圖5 熒光分析圖片 ×200A: Ti組;B: PTi 組;C: PTi/PSC組

2.6 多肽釋放量分析由釋放曲線可見:多肽的釋放量隨著時間延長逐漸增加,釋放速度逐漸減慢。最初24 h時內,多肽釋放量迅速增加,其中Ti組最少且后續未見明顯上升,表明24 h基本完全釋放;PTi組多肽釋放速度及釋放量介于Ti組與PTi/PSC組之間,持續釋放至第4天;PTi/PSC組多肽釋放過程持續時間最長,至第7天釋放量仍持續增加,緩釋效果較其他兩組更為理想,見圖6。

圖6 特異性多肽釋放曲線

3 討論

鈦種植體表面改性的方法主要有物理方法、化學方法和生物學方法,其中運用生物學技術對種植體表面進行生物化改性成為當前的研究熱點[5]。概括而言,生物化改性就是通過組織工程學方法,將具有特異性識別功能的生物活性因子吸附到材料表面,形成一個與生物活體相適應的材料表面過渡層以控制骨整合的過程,該方法具備如下優點:① 可利用的生物活性分子有多種,包括膠原、生長因子、細胞自分泌胞外全基質、細胞識別短肽、釉原蛋白等;② 通過一定的方法,采用生物可降解材料在鈦表面構建載負生物活性分子的微結構,形成具備較好骨誘導性的種植體表面結構,促進骨結合[2,6]。本研究所選擇的生物活性分子為人成骨細胞特異性識別多肽,是通過噬菌體展示技術及噬菌體隨機肽庫篩選方法,獲得的特定多肽結構,為課題組前期研究成果,且經體內、體外系列研究均證實該多肽結構可以顯著促進骨結合[7-9]。

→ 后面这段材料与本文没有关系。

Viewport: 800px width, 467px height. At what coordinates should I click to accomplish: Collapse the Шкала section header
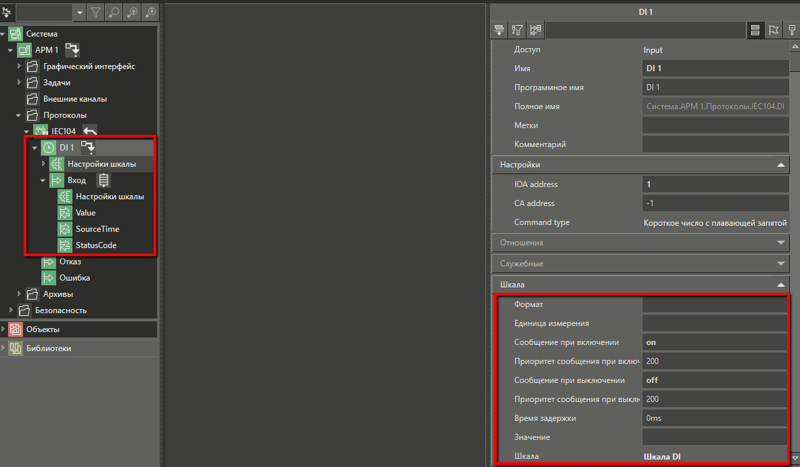point(640,285)
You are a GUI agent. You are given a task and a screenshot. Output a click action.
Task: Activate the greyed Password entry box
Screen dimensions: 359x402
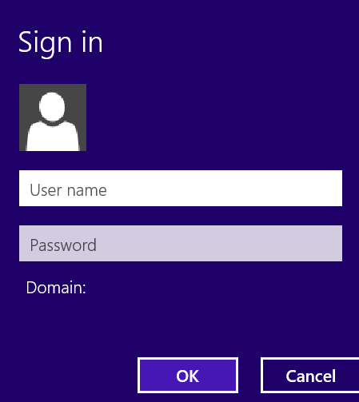[181, 243]
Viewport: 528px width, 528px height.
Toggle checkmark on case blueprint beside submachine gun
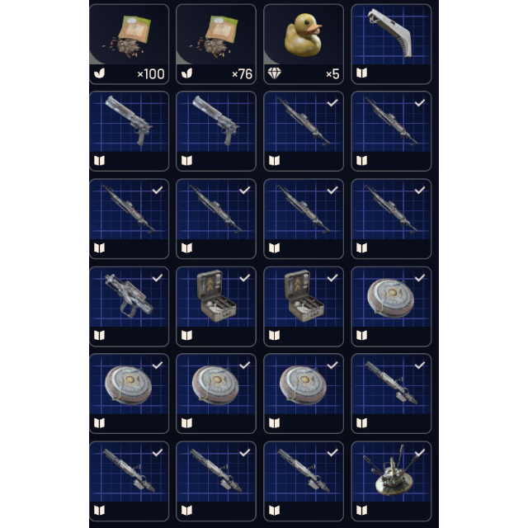(245, 278)
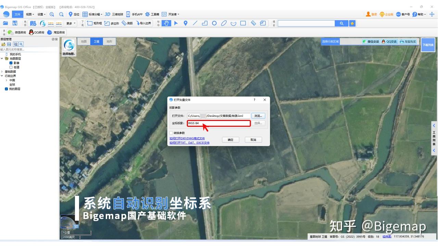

如何將生物活性分子與種植體結合,在鈦種植體表面構建目的因子的緩釋系統并充分發揮其活性,是鈦種植體表面生物化改性研究的重要環節。緩釋系統可以模擬體內環境,將活性因子與緩釋載體結合后植入體內以持續保持其活性并延長其作用時間,維持生物活性分子最佳的生物學功能。緩釋系統的功能有如下三個方面:① 可載負生長因子并使之與周圍組織均勻接觸;② 對周圍細胞的增殖分化具備誘導功能;③ 作為支架結構以促進組織生長[10]。目前,在鈦種植體表面吸附和釋放生物大分子的方法主要包括:物理吸附法、化學固定法、載體法[11]以及層層自組裝法。其中,層層自組裝法是目前在材料表面構建生物因子緩釋系統應用較多較為成熟的方法,已成功應用于有機材料及金屬無機材料的表面改性研究[12]。該方法具有如下優點:① 不受基材形狀的限制,制備條件簡單溫和且緩釋薄膜具有較高的熱力學穩定性;② 緩釋效果顯著,可通過調節涂層循環次數以控制涂層的量并由此實現對目的因子載負量的可控。因此,本研究采用LbL技術在鈦種植體表面構建聚電解質多層膜結構。鈦片經過堿熱處理后,表面富含帶負電荷的Ti-OH基團的鈦酸鈉凝膠,由此可作為層層自組裝的啟動基礎[13],聚賴氨酸溶液浸泡后,在Ti-OH基團的作用下,使鈦表面獲得一層穩定的正電荷薄膜,此時再將海藻酸鈉、殼聚糖在鈦表面進行交替吸附沉積,最終獲得理想的聚電解質復合物多層膜,在此多層膜基礎上搭載多肽,如此成功實現鈦種植體表面對特異性多肽良好的緩釋效應。由釋放曲線可見:光滑鈦片組多肽突釋明顯,釋放速度最快,在24 h內幾乎釋放殆盡;堿熱處理組樣品所吸附多肽釋放較光滑組變慢且持續時間也較長;相比之下,層層自組裝組樣品在3組中對多肽的緩釋效果最為理想,其釋放速度明顯慢于前兩組,雖然在前24 h內也有部分突釋,但后續釋放隨之減緩且持續時間較長,延續至第7天仍可見多肽釋放,由此可見,層層自組裝組樣品對多肽的緩釋效果最為理想。究其原因,主要是層層自組裝樣品的制備有別于前兩組,首先是在堿熱處理的基礎上,形成多孔的鈦表面結構,相較于光滑表面,該多孔結構可吸附一定量的多肽;其次,因層層自組裝樣品制備的多個循環,可以盡可能多的將多肽吸附在多層膜內;再者,層層自組裝的多層膜結構具備良好的熱力學穩定性以及半透膜性,由此,可實現載負多肽量較好的穩定性及可控性,且3組樣品中其緩釋效果最佳。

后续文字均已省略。